The doses not tracked in Minnesota's pandemic data won't have much effect on when the state reaches the 70% goal, said Kris Ehresmann, state infectious disease director. She added that it is an incremental threshold and that the ultimate goal is to vaccinate many more Minnesotans anyway.
Walz said he was happy to offer the incentive of an earlier end to the mask mandate to people who hesitated to get vaccine. The mandate has been controversial since Walz used his emergency authority to enact it last July, and compliance has been weakening. While 79% of surveyed Minnesotans reported wearing masks in public all the time in mid-February, that rate has dropped to 73%, according to the Institute for Health Metrics and Evaluation in Washington state.

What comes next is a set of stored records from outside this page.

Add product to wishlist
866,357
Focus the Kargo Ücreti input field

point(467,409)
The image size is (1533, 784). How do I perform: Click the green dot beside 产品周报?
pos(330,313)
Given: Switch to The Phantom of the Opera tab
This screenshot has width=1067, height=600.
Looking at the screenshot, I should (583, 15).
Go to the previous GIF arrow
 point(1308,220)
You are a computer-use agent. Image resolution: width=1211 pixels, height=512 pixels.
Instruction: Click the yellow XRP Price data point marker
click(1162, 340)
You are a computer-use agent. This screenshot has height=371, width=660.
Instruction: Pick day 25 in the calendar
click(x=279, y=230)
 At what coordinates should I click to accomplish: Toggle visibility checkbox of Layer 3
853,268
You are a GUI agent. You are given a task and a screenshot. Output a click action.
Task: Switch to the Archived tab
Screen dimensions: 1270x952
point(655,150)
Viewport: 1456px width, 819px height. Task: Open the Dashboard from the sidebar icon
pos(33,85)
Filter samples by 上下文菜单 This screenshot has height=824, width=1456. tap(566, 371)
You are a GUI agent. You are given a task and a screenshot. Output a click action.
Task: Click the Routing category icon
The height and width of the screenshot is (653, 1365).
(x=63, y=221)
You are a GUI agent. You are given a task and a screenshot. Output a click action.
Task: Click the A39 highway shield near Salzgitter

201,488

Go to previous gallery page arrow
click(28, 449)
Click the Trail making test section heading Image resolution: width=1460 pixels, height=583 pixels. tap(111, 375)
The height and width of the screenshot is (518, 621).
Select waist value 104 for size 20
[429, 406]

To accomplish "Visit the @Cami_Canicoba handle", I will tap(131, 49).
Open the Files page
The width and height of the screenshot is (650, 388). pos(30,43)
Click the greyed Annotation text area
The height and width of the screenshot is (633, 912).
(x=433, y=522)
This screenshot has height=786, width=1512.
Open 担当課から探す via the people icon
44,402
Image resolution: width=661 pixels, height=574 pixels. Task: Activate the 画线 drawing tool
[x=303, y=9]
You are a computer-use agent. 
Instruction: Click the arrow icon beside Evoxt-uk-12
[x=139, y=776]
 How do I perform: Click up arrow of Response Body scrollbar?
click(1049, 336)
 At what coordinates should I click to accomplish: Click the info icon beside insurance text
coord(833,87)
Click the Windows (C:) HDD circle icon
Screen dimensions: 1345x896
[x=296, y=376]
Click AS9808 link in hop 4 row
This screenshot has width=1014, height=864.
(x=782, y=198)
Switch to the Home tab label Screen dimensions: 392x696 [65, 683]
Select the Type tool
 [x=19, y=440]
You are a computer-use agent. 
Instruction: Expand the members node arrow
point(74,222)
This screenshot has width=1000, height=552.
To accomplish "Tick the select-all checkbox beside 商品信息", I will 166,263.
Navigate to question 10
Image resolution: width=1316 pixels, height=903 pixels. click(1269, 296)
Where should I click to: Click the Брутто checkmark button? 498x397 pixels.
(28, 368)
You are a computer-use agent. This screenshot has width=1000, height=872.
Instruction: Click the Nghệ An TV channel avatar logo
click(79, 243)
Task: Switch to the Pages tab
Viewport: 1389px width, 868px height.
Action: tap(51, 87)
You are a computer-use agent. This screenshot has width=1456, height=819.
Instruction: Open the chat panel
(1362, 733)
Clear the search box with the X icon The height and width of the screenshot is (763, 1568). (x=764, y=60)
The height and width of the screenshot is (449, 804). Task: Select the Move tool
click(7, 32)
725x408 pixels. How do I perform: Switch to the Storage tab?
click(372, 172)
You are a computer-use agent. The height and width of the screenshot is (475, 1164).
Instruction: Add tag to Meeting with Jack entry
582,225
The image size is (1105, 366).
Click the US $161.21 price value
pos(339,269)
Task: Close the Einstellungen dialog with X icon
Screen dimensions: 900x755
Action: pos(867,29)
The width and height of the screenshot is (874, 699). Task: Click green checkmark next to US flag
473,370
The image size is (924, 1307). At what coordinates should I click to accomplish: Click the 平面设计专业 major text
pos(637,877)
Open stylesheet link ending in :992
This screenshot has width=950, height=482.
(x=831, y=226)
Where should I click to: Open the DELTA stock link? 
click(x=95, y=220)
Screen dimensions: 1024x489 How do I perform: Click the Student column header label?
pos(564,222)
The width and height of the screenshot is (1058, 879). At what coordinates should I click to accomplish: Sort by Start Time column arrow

"I'm just putting it in their hands," Walz said. "If you don't like the masks, then let's get vaccinated."
State health and economic commissioners warned that the end of COVID-19 restrictions won't end the pandemic or its impact. Malcolm said the state will still offer guidance on how to reduce risks of infection and that unvaccinated people in particular may be advised to continue wearing masks in public.
Customers won't be rushing back to restaurants and activities just because the restrictions have ended, said Steve Grove, commissioner of the Minnesota Department of Employment and Economic Development.
The use of vaccinations to drive down COVID-19 activity to low levels is needed, he said. "The more consumers who are vaccinated, the stronger our collective consumer confidence is. Quite simply, vaccines equal confidence, and confidence equals economic growth."
Staff writer Liz Navratil contributed to this report.